“Right from the start I couldn’t take my eyes off her,” Bob Dylan wrote in his memoir. “She was the most erotic thing I’d ever seen. She was fair skinned and golden haired, full-blood Italian. The air was suddenly filled with banana leaves. We started talking and my head started to spin.

“Cupid’s arrow had whistled past my ears before, but this time it hit me in the heart and the weight of it dragged me overboard.”

Rotolo, a Greenwich Village artist and Dylan’s girlfriend and lyrical muse when he came to prominence in the early 1960s, died Friday. She was 67.

Rotolo, whose relationship with the singer lasted only a few years, died of lung cancer in New York City, said her agent, Sarah Lazin.

“The fact is that from early on, Suze’s left-wing politics had an impact on Dylan’s early writing,” said Rolling Stone contributing editor Anthony DeCurtis. “There’s no question that she became both an abstract muse and a very practical one. He has said that he would run songs past her.”

Rotolo, who remained an activist throughout her life, can be seen walking arm in arm with the singer on the cover of the ‘60s classic, The Freewheelin Bob Dylan, but DeCurtis thinks their relationship waned when she became overwhelmed by the worldwide fame that cascaded down on him as an icon of his era.

“While she always maintained great respect for Dylan, I think she felt a little bit entrapped by that,” he said. He noted that in later years, she used her husband’s surname and seemed to revel in her non-Dylan anonymity.

“I think there was a certain kind of element of obsession with Dylan that she found frightening and off-putting,” he said. “It got to be a drag.”

Rotolo is also believed to be the subject of a number of legendary Dylan songs, including “Don’t Think Twice, It’s All Right,” “Boots of Spanish Leather” and “Tomorrow Is a Long Time.”
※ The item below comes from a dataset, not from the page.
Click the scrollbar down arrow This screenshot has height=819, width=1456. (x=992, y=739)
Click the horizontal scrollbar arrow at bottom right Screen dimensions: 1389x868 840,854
A Dylan spokesman said Tuesday he was unavailable for comment.

Rotolo, who was born in the New York City borough of Queens, was raised in a left-wing household. She was working for the Congress of Racial Equality when she met Dylan and is credited with teaching him about the civil rights movement.

Rotolo later married film editor Enzo Bartoccioli; they had a son, Luca Bartoccioli.

In recent years she worked in a medium called book art, which she said was a “reinterpretation of the book as an art object.” She also taught a book arts workshop at the Parsons School of Design in New York City.

In 2004, she participated in a street-theater group called “Billionaires for Bush” and attended demonstrations at the Republican National Convention outside Madison Square Garden.

A private memorial service will be scheduled at a later date, her agent said.